いや、そもそもブラックが冗談をいっているのを聞いたことがない。
常に本気だ。
その証拠に、私の返答を心待ちにしているようで、尻尾がぱたぱたと揺れている。
可愛い。
ブラックは可愛い。
多分、猫じゃなくても可愛いと思う。
おかしい、これだけの美形なのに、可愛いと思う。そう、連呼したくなるほどだ。
「マシロは、猫より兎が好きなんですか?」
いいながら、ふわりと姿を消した。消したというよりは小さくなった。テーブルの上に、白くて長い耳がひょこひょこっと覗いている。
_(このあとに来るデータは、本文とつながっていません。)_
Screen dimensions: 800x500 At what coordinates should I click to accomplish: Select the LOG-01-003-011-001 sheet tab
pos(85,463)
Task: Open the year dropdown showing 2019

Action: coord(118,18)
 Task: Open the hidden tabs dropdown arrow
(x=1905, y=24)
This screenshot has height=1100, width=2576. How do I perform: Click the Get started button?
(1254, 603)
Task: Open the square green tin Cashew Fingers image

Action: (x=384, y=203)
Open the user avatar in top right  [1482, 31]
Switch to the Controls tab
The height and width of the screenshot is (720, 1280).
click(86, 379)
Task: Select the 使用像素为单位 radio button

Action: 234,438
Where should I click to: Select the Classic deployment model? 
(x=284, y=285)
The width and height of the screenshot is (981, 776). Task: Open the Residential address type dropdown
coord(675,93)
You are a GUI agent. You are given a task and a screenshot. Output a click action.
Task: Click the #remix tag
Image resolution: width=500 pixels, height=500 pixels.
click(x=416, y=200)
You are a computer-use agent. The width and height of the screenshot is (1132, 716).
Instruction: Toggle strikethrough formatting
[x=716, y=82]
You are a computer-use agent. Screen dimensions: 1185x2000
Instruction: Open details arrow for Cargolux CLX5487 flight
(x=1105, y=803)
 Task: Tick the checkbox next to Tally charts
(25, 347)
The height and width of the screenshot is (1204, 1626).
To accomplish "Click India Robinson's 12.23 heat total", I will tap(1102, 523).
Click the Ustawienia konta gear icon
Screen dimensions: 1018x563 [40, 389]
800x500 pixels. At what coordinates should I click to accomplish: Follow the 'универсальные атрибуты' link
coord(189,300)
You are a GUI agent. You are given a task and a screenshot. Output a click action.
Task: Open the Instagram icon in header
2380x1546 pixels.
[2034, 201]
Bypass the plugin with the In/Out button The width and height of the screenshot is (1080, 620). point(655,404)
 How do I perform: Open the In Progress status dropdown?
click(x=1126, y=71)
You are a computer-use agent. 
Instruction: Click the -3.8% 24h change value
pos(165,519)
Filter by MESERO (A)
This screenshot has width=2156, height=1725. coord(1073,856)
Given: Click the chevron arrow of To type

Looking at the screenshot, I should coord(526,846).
私がきょとんとしていると、小さな手がテーブルに掛かってひょこりと可愛らしいウサギが顔を出した。
「ウサギだ」
『兎好きなのでしょう?』
「犬は?」
『……犬、ですか? なんだか従順すぎて馬鹿みたいで私は好きではありませんが……』
ぶつぶついいながら姿を変えてくれた。今度は大型犬だ。しかもかなりスタイルの良いダルメシアン。すっと長い尻尾をぱたぱた振って傍まで寄ってくれた。
「すごーいっ!」
『凄くありませんよ。こんなの役に立ちません』
「猫は役に立つの?」
ハクアのように膝の上に頭を載せたブラックを撫でながら問い掛ける。ブラックは、顔を上げて鼻先を犬らしく擦り寄せたあと、ふわりといつもの猫の姿になって、私の膝の上に飛び乗る。
『役には立ちませんけど。最初に猫だといいましたし、マシロにとってそれが、私“らしい”でしょう? それに、マシロが優しくなります』
「普段から冷たくはないよ」
『でも撫でてくれるのは、やっぱり猫のときです』
それは、まぁ、頭が高い位置にあるし、撫でる、なんてイメージない。
「ウサギでも、犬でも撫でるよ……鳥とかでも飛べるし便利そう」
『鳥にならなくても飛べますし、それに飛んだりするより、直接移動したほうが早いです』
マシロが好きならなんにでもなりますよ、と続けて、今度は七色のインコになった。綺麗だ。